Le quatrième décret porte ouverture et clôture de la campagne électorale pour les élections législatives et régionales de 2024. Le code électoral, notamment en son article 68, prévoit la fixation de la date d’ouverture et de clôture de la campagne électorale. Ainsi, pour les élections législatives et régionales du 13 avril 2024, la campagne électorale est ouverte le jeudi 28 mars 2024 à zéro heure et prend fin le jeudi 11 avril 2024 à 23h 59min.
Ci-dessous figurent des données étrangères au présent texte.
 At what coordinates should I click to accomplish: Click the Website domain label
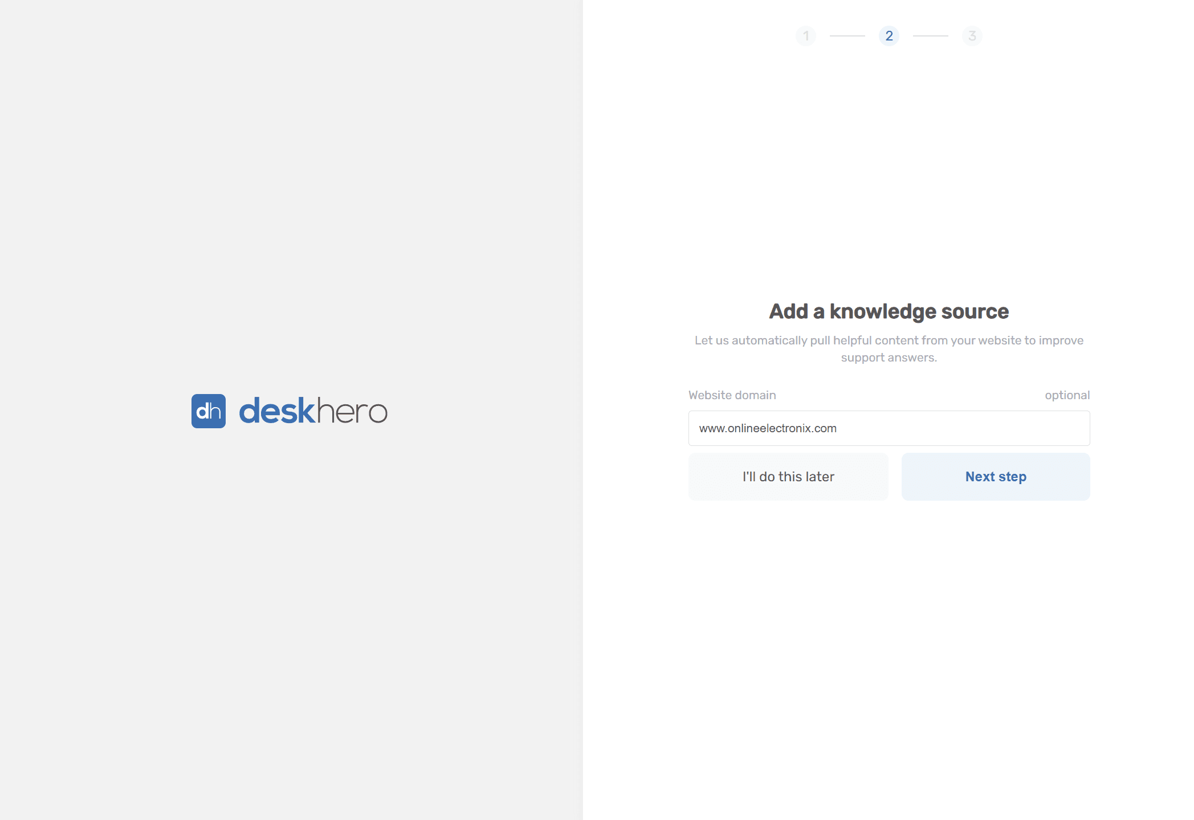732,395
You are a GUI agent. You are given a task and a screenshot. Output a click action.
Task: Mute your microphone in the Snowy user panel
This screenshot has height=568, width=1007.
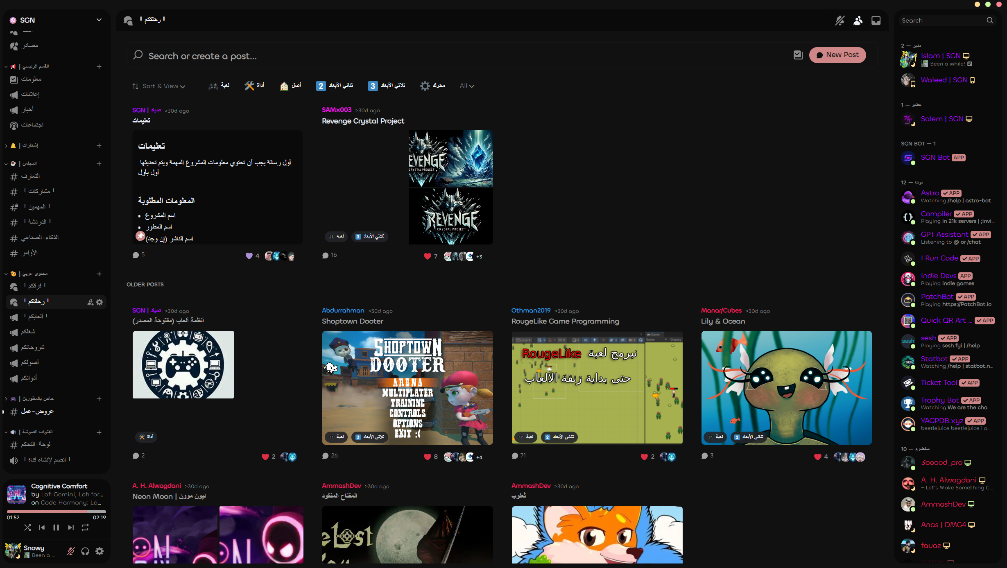click(x=70, y=551)
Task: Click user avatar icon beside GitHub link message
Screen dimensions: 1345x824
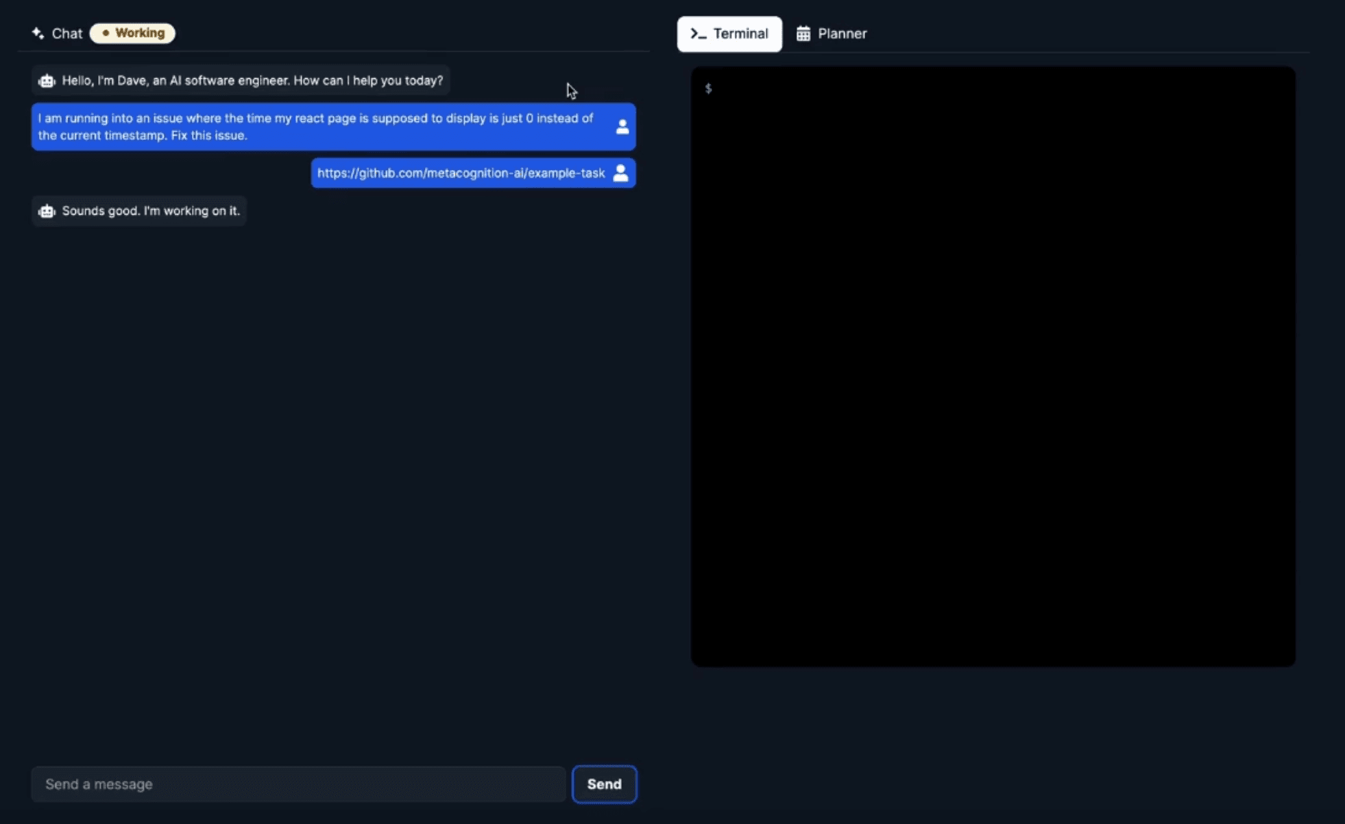Action: click(x=620, y=173)
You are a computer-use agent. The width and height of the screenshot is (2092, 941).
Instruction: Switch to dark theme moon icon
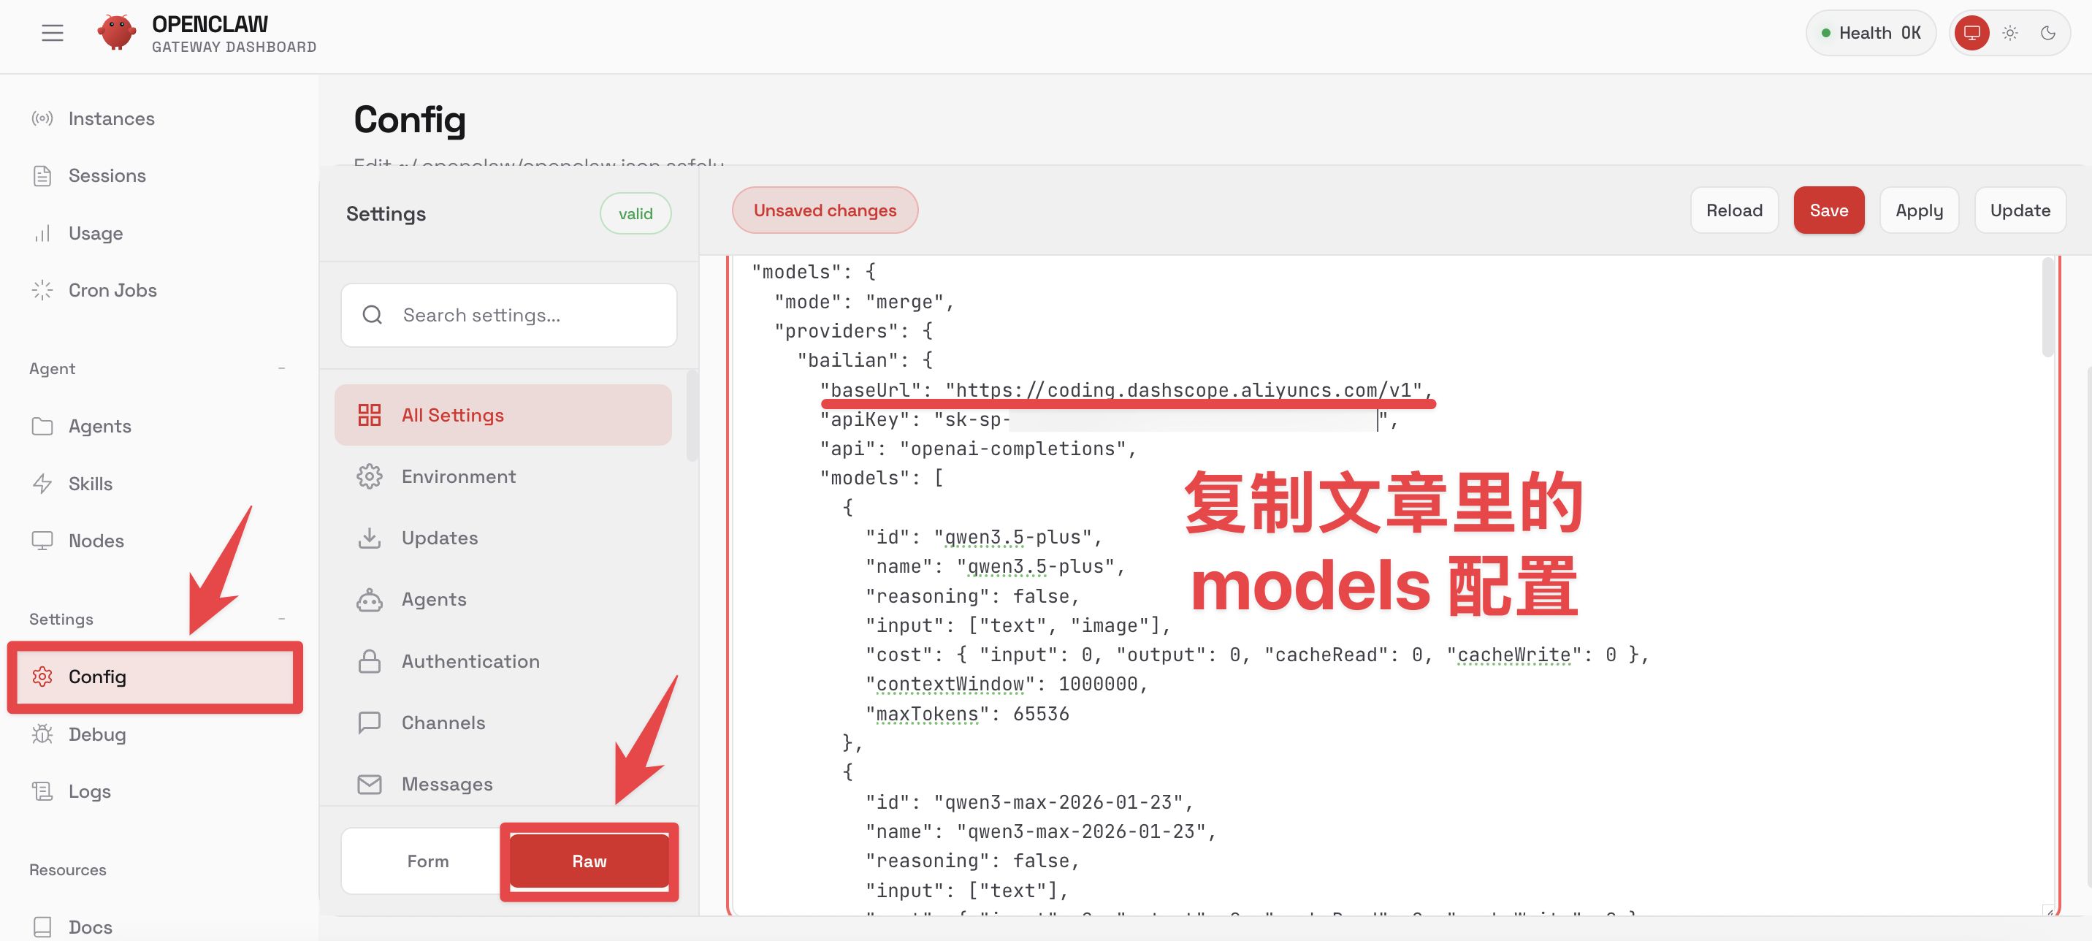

Le cinquième décret porte vote par anticipation des membres des forces de défense, forces de sécurité, forces paramilitaires et réserve opérationnelle, pour les élections législatives et régionales de 2024. Le code électoral prévoit la possibilité pour les forces armées et de sécurité d’exprimer leur vote avant la date fixée pour le scrutin, en vue de leur permettre d’assurer la sécurité des citoyens durant le vote. Dans la même dynamique et tenant compte du contexte sécuritaire régional et de ses incidences, notamment dans la région septentrionale, et au regard de l’impératif de maintenir la paix et la quiétude des populations durant les opérations de vote pour les élections législatives et régionales de 2024, le décret fixe la date du vote par anticipation des membres des forces de défense, forces de sécurité, forces paramilitaires et réserve opérationnelle, à soixante-douze (72) heures avant le jour du vote général. Le sixième décret crée la « Force Sécurité Élections Législatives et Régionales 2024 » (FOSELR 2024). En vue de garantir la sécurité et de préserver un climat de paix et de sérénité sur l’ensemble du territoire national avant, pendant et après les élections législatives et régionales de 2024, il est créé une force intégrée dénommée « Force Sécurité Élections Législatives et Régionales (FOSELR) 2024 », placée sous la supervision de la commission électorale nationale indépendante (CENI) et le commandement opérationnel du ministère chargé de la sécurité. La Force Sécurité Élections Législatives et Régionales 2024 est composée des forces de défense et de sécurité: police nationale, gendarmerie nationale et réserve opérationnelle. Son organisation décentralisée tient compte du plan de maillage du territoire par les forces de sécurité, et pourra être ajustée en fonction des circonstances.

Le conseil des ministres a examiné et adopté un septième décret réorganisant l’agence de solidarité nationale. Créée par décret du 5 février 1992, l’Agence de solidarité nationale (ASN) fait aujourd’hui face à des contraintes d’ordre opérationnel et à des défis liés à son efficacité et à sa gestion. Sa mission de service public demeure toutefois pertinente et nécessaire pour contribuer à la gestion des situations d’indigence et de vulnérabilité, conformément à la politique de solidarité et d’inclusion sociale de la feuille de route gouvernementale.